> _Goals_
• a. In the forum thread about the new links to recently visited forums, what is the name of the cookie that makes the links work?
• b. Continue the forum thread about the new links to recently visited forums from the point where it stops.

> _Excerpted text_
■ ■ ■ ■

# New forum links



## mkellogg

In the bottom left corner of your pages, you should now see some links to forums that you have recently visited.  I hope you find it useful!  I certainly do.  Now to navigate around forums, I hit the "End" key to bring me to the bottom of a page and then choose the forum that I want to go to. 

If you like the feature, thank Benjy the moderator.  He designed the script and did all the hard work.  Thanks Benjy!


----------



## Trisia

Tried it. Went to the forums I frequent. Like Love it.

Questions:
How many links will appear? If I go to all the forums, will I have links to all of them?
How do the links go away? In time? I noticed they stay put if I log off and then immediately back on.

Thanks, Benjy and Mr. Kellogg


----------



## Benjy

They work by setting a cookie. It expires after 7 days on inactivity, and is totally independent of whether you are logged in or not. If you want to clear it just get rid of the cookie 'rfcookie' set for this domain. You have probably noticed by now that there are a maximum of 6 links displayed, which are the last 6 forums you visited.


----------



## Nunty

Thanks Benjy! Great thingy. 

I have noticed that the links to the public forums sometimes stop working. Just now I clicked on the English Only link and it brought me to a 404 error.  But I use them for the moderators' forums with glee!

■ ■ ■ ■

> _Given data_
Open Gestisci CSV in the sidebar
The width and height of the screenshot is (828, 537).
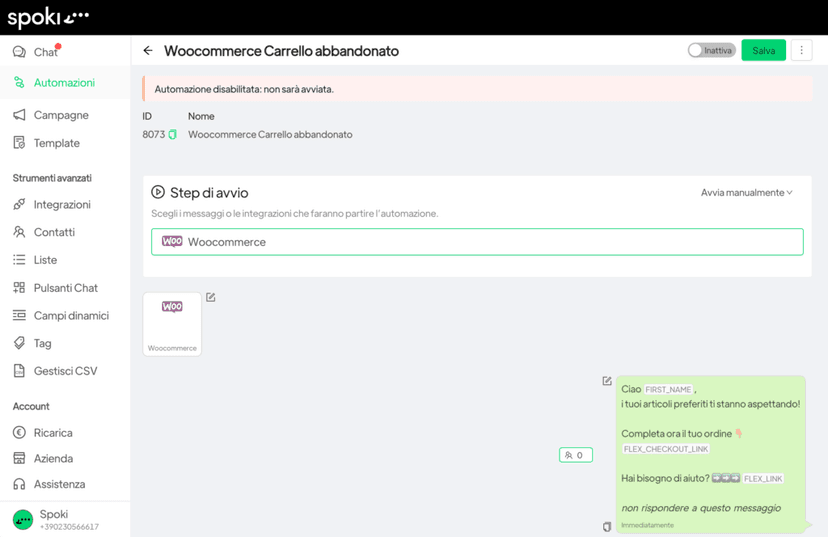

■ ■ ■ ■

> _Results for the exercise_
• a. rfcookie

• b.
----------



## Trisia

Yes, it was a great idea. I played with them in the mean time, and not once did they fail me 

This computer illiterate thanks you (I no longer need five  WR bookmarks)


----------



## Benjy

Nun-Translator said:


> Thanks Benjy! Great thingy.
> 
> I have noticed that the links to the public forums sometimes stop working. Just now I clicked on the English Only link and it brought me to a 404 error.  But I use them for the moderators' forums with glee!



Oh 

Next time that happens could you copy whatever the link was.. I thought I had caught all the bugs


----------



## fsabroso

Thank you Benjy! 

You know in Spanish-English we have many forums, and we jump from one to another, so this is very good addition.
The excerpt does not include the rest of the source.